【サマソニ対策】THE 1975が帰ってくるから全アルバムレビューしてみた
君の寝てる姿が好きなんだ、なぜなら君は美しいということに気づいていない三代目齋藤飛鳥涼です。
いよいよSUMMER SONIC(通称サマソニ)が帰ってきます!元々オリンピックで解除となる幕張メッセが使えないということもあり、縮小版のSUPERSONICの方を2020年にやる予定でしたがコロナ禍で中止、翌年2021年も当初発表されていたメンツから大幅に刷新したダンスミュージック系のアクト中心のフェスと行われました。そんなこともありちゃんとサマソニの屋号を用いて行われるのは3年ぶりとのことで、会場の方も従来のマリンスタジアムと幕張メッセの両会場を使う従来のものに戻りました!
そして今回のサマソニのヘッドライナーに抜擢されたのが、2020年のSUPERSONICで当初ヘッドライナーをやる予定だったPOST MALONEと、今回の記事で紹介することになるThe 1975なわけなんですよね。
The 1975とはなんぞや
This is The 1975 for Manchester from Englandと自らが名乗るように、彼らはイギリスの工業都市マンチェスターを拠点に活動するバンドだ。2012年にEP「Facedown」でデビュー、現在までに4枚のフルアルバムを出している。
彼らのことを一言で表すとするなら、"10年代ロックシーンで唯一勝ち抜いてきたロックスター"だ。というのも2010年代の音楽シーンというのは非常にロックが苦しい時代であって、90年代以降からなんとなく漂っていた売れるロックバンド=ダサいという風潮がピークにまで達した時代でもあるんですよね。
そんなこともこの年代で評価の高いバンドって結構ナードな見た目だったり音楽オタクを煮詰めたような仙人のような人だったり、あえてポップで派手な音像を避け小難しいテクに走る傾向があって。特にThe 1975がデビューした時代はロンドン五輪開催によるイギリス文化の見直しの影響もあって、非常にクラシカルで悪く言えばおじさん受けのよさそうな古き良きガレージロックが流行っていた時期でもあったんですよ。
このような風潮もあってかロックがシーンの中心に踊り経つ機会は少なくなり、それと同時にトラップの流行でヒップホップがシーンの主役に台当。Kendrick LamarとかFrank Ocean、Taylor Swift、The Weekndだったりが支持を獲得しロックはどこへ?って状態になり、結果として2010年代はロック冬の時代と言われるまでになったわけです。
そんな中イケイケでモード系っぽい見た目と、それまで商業色の強さから再評価されてこなかった80sポップスを大胆に取り入れたロックでこの時代を勝ち抜いてきたのがThe 1975でした。彼らは音楽に関して非常に柔軟な姿勢を持ち合わせており、それと同時にSNSを駆使したプロモーションでその一挙一足に注目を集めてきたわけです。
ここらへんの詳しい背景なんかは2年前に書いているのでぜひ参考に。まぁ簡単にその周辺のシーンの状況を説明したわけだが、The 1975の魅力はここから4枚のアルバムをレビューしながら紐解いていこうと思う。

* [提供資料]
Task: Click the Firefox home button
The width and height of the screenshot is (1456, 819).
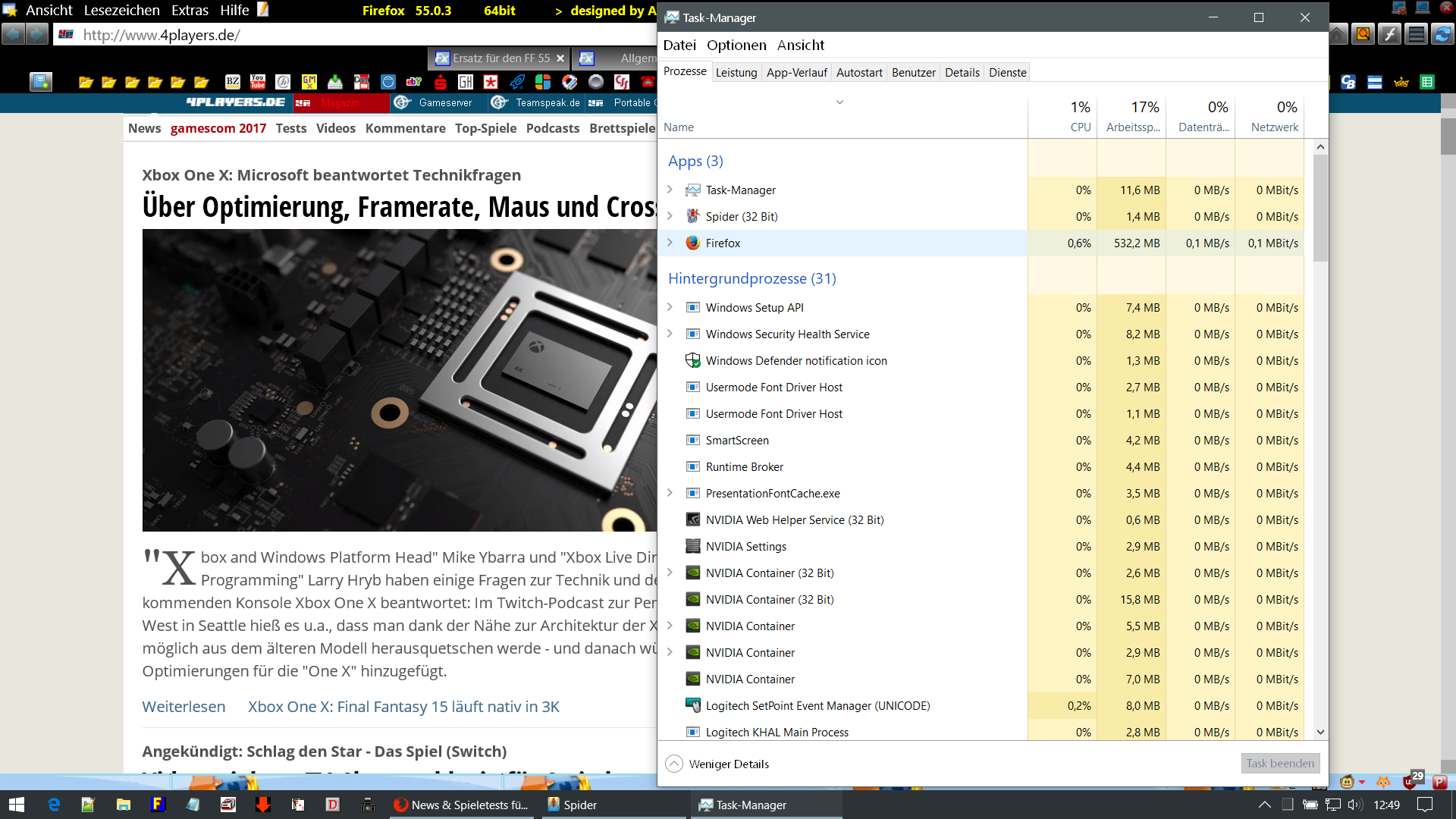Action: 1338,34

* [指示内容]
• 1. The 1975の記事から、「彼らのことを一言で表すとする」から「ながら紐解いていこうと思う。」までの範囲をそのまま書き写してください。
• 2. The 1975の記事によれば、The 1975は2012年にどの作品でデビューしましたか。
• 3. The 1975の記事を、最後の文に続けて書き進めてください。

* [設問別回答]
• 1.
彼らのことを一言で表すとするなら、"10年代ロックシーンで唯一勝ち抜いてきたロックスター"だ。というのも2010年代の音楽シーンというのは非常にロックが苦しい時代であって、90年代以降からなんとなく漂っていた売れるロックバンド=ダサいという風潮がピークにまで達した時代でもあるんですよね。
そんなこともこの年代で評価の高いバンドって結構ナードな見た目だったり音楽オタクを煮詰めたような仙人のような人だったり、あえてポップで派手な音像を避け小難しいテクに走る傾向があって。特にThe 1975がデビューした時代はロンドン五輪開催によるイギリス文化の見直しの影響もあって、非常にクラシカルで悪く言えばおじさん受けのよさそうな古き良きガレージロックが流行っていた時期でもあったんですよ。
このような風潮もあってかロックがシーンの中心に踊り経つ機会は少なくなり、それと同時にトラップの流行でヒップホップがシーンの主役に台当。Kendrick LamarとかFrank Ocean、Taylor Swift、The Weekndだったりが支持を獲得しロックはどこへ?って状態になり、結果として2010年代はロック冬の時代と言われるまでになったわけです。
そんな中イケイケでモード系っぽい見た目と、それまで商業色の強さから再評価されてこなかった80sポップスを大胆に取り入れたロックでこの時代を勝ち抜いてきたのがThe 1975でした。彼らは音楽に関して非常に柔軟な姿勢を持ち合わせており、それと同時にSNSを駆使したプロモーションでその一挙一足に注目を集めてきたわけです。
ここらへんの詳しい背景なんかは2年前に書いているのでぜひ参考に。まぁ簡単にその周辺のシーンの状況を説明したわけだが、The 1975の魅力はここから4枚のアルバムをレビューしながら紐解いていこうと思う。

• 2. EP「Facedown」でデビューしました。

• 3.
1st. 「The 1975」
青臭く完璧なデビューアルバム
2012年のシングル「Sex」、その翌年に発表されたシングル「Chocolate」の時点で若手バンドの中ではかなり洗練されたポップな音像を提示していた彼らが、2013年9月に満を持してリリースしたデビューアルバムはどの曲も目を見張るような完成度を持ったものだった。
アンビエントなオープニングトラック「The 1975」からなだれ込むように、力強いドラムとぶりぶりとしたベースに牽引される「The City」で始める今作は、黒を基調としたジャケット写真に象徴されるようにどの曲も非常にシックな装いのお洒落なサウンドメイキングが施されている。
今作のサウンドを象徴するような曲こそ、彼らの初期の代表曲でもある「Chocolate」だ。二本のギターが緻密に織りなすリフが非常に心地い音で、大きな盛り上がりこそは無いけどただただずっと心地良いポップなメロディが最高にシャレオツ。その綺麗さに相反して詞の方はマリファナ中毒者が警察から逃げる様子が描かれており、スリリングな言葉で紡がれることで楽曲に鋭利な魅力を加えていく。
その後もぶっといシンセのリフが印象的な「Heart Out」や、抒情的なメロディが胸に響く「Settle Down」、モノクロームな作品を一瞬で華やかなものにする清涼剤のような「Girls」といった、並みのバンドだったら一曲でも書けれたら良く出来ました賞をあげたくなるような一級品のポップソングが多く収録されている。
ここまで非常に器用かつスマートな一面ばかり目立つが、このアルバムのもう一つの魅力はロックバンドとしての青臭さという点だ。デビュー前はエモバンドとしてスタートしたという経緯もあり、デビューアルバムの今作ではそんな彼らの激情的な魅力が見ることが出来る。先行シングルの「Sex」なんかの激しいギターサウンドは特に顕著な例だ。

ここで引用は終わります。